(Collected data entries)
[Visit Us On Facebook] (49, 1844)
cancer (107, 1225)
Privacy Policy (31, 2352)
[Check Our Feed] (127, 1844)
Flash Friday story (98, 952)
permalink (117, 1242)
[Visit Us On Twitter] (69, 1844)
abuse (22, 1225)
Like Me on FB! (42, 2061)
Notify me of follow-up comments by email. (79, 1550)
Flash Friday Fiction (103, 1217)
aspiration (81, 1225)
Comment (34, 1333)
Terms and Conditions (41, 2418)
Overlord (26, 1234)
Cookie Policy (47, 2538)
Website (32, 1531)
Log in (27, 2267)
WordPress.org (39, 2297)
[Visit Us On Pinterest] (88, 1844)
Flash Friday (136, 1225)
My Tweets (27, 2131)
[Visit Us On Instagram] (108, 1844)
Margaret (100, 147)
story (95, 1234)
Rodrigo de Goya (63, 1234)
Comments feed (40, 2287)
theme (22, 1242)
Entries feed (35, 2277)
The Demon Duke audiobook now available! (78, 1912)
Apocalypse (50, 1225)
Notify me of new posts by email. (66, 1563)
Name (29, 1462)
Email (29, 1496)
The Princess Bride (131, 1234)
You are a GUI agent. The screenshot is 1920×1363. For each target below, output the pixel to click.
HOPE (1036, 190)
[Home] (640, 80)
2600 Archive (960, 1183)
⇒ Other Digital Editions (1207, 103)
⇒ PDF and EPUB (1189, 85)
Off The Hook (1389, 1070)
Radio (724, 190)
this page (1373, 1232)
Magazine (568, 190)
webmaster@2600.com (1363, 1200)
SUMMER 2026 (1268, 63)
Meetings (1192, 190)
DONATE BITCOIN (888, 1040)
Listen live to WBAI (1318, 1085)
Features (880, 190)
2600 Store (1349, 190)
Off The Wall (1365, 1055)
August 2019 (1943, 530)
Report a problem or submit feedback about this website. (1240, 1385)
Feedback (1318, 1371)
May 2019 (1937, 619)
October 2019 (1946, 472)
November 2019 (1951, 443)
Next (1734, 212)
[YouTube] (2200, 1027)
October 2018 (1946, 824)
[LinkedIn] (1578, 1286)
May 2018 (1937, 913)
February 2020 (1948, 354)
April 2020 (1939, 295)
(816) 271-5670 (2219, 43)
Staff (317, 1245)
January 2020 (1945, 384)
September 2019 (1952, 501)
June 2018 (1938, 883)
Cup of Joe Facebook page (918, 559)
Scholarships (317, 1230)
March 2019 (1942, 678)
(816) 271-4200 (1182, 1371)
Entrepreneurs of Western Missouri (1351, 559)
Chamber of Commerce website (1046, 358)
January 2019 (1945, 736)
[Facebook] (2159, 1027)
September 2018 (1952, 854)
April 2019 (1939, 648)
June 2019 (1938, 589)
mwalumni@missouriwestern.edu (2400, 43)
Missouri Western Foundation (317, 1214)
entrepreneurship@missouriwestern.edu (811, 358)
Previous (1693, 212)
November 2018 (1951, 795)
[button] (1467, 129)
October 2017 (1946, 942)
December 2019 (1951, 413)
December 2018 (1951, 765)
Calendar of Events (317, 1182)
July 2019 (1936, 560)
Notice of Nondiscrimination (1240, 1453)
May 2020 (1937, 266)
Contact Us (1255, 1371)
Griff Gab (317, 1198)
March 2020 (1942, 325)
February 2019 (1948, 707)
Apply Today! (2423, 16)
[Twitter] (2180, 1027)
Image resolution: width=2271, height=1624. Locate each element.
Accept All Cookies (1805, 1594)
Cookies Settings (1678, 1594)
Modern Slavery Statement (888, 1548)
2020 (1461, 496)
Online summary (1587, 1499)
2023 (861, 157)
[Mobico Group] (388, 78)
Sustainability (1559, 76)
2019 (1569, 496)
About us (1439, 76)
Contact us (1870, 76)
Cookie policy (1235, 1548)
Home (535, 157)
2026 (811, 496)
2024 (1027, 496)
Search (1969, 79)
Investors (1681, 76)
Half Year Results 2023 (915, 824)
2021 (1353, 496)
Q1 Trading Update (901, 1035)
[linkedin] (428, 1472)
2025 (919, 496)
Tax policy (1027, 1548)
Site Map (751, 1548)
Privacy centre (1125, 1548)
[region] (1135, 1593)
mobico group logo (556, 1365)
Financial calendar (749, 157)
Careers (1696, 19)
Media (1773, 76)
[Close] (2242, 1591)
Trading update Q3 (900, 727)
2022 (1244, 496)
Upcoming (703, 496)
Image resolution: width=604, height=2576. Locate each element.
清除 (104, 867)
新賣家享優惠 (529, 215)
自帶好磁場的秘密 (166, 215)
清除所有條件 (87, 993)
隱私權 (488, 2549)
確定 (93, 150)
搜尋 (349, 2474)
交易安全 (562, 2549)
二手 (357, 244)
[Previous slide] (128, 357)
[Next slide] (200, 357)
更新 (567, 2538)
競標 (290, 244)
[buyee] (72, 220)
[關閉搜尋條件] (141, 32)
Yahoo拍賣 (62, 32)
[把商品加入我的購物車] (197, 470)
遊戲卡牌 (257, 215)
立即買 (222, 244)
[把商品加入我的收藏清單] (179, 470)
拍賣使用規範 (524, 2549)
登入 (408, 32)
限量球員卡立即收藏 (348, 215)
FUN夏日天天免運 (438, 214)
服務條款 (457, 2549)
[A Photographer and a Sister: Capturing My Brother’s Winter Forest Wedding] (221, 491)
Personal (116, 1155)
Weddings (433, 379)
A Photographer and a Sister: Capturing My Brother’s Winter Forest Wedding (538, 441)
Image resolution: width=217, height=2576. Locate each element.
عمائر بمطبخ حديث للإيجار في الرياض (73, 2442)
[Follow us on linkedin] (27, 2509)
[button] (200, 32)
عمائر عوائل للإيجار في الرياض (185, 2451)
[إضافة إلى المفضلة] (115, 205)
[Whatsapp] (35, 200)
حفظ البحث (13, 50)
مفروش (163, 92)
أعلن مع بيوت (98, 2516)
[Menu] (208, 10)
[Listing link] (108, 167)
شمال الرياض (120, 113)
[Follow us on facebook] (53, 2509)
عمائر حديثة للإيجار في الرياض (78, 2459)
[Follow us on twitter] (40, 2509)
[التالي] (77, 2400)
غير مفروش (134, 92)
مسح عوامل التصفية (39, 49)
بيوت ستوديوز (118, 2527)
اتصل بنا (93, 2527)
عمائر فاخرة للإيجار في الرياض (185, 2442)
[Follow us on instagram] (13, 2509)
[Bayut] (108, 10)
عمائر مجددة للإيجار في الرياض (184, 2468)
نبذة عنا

### [EXERCISE DETAILS]
From the very first line of the records down to the line with "Missouri Western Foundation (317, 1214)", please write out each line exactly, including both ends and no other lines.

### [EXERCISE RESULT]
[Visit Us On Facebook] (49, 1844)
cancer (107, 1225)
Privacy Policy (31, 2352)
[Check Our Feed] (127, 1844)
Flash Friday story (98, 952)
permalink (117, 1242)
[Visit Us On Twitter] (69, 1844)
abuse (22, 1225)
Like Me on FB! (42, 2061)
Notify me of follow-up comments by email. (79, 1550)
Flash Friday Fiction (103, 1217)
aspiration (81, 1225)
Comment (34, 1333)
Terms and Conditions (41, 2418)
Overlord (26, 1234)
Cookie Policy (47, 2538)
Website (32, 1531)
Log in (27, 2267)
WordPress.org (39, 2297)
[Visit Us On Pinterest] (88, 1844)
Flash Friday (136, 1225)
My Tweets (27, 2131)
[Visit Us On Instagram] (108, 1844)
Margaret (100, 147)
story (95, 1234)
Rodrigo de Goya (63, 1234)
Comments feed (40, 2287)
theme (22, 1242)
Entries feed (35, 2277)
The Demon Duke audiobook now available! (78, 1912)
Apocalypse (50, 1225)
Notify me of new posts by email. (66, 1563)
Name (29, 1462)
Email (29, 1496)
The Princess Bride (131, 1234)
You are a GUI agent. The screenshot is 1920×1363. For each target below, output the pixel to click.
HOPE (1036, 190)
[Home] (640, 80)
2600 Archive (960, 1183)
⇒ Other Digital Editions (1207, 103)
⇒ PDF and EPUB (1189, 85)
Off The Hook (1389, 1070)
Radio (724, 190)
this page (1373, 1232)
Magazine (568, 190)
webmaster@2600.com (1363, 1200)
SUMMER 2026 (1268, 63)
Meetings (1192, 190)
DONATE BITCOIN (888, 1040)
Listen live to WBAI (1318, 1085)
Features (880, 190)
2600 Store (1349, 190)
Off The Wall (1365, 1055)
August 2019 (1943, 530)
Report a problem or submit feedback about this website. (1240, 1385)
Feedback (1318, 1371)
May 2019 (1937, 619)
October 2019 (1946, 472)
November 2019 (1951, 443)
Next (1734, 212)
[YouTube] (2200, 1027)
October 2018 (1946, 824)
[LinkedIn] (1578, 1286)
May 2018 (1937, 913)
February 2020 (1948, 354)
April 2020 (1939, 295)
(816) 271-5670 (2219, 43)
Staff (317, 1245)
January 2020 (1945, 384)
September 2019 (1952, 501)
June 2018 (1938, 883)
Cup of Joe Facebook page (918, 559)
Scholarships (317, 1230)
March 2019 (1942, 678)
(816) 271-4200 (1182, 1371)
Entrepreneurs of Western Missouri (1351, 559)
Chamber of Commerce website (1046, 358)
January 2019 (1945, 736)
[Facebook] (2159, 1027)
September 2018 (1952, 854)
April 2019 (1939, 648)
June 2019 (1938, 589)
mwalumni@missouriwestern.edu (2400, 43)
Missouri Western Foundation (317, 1214)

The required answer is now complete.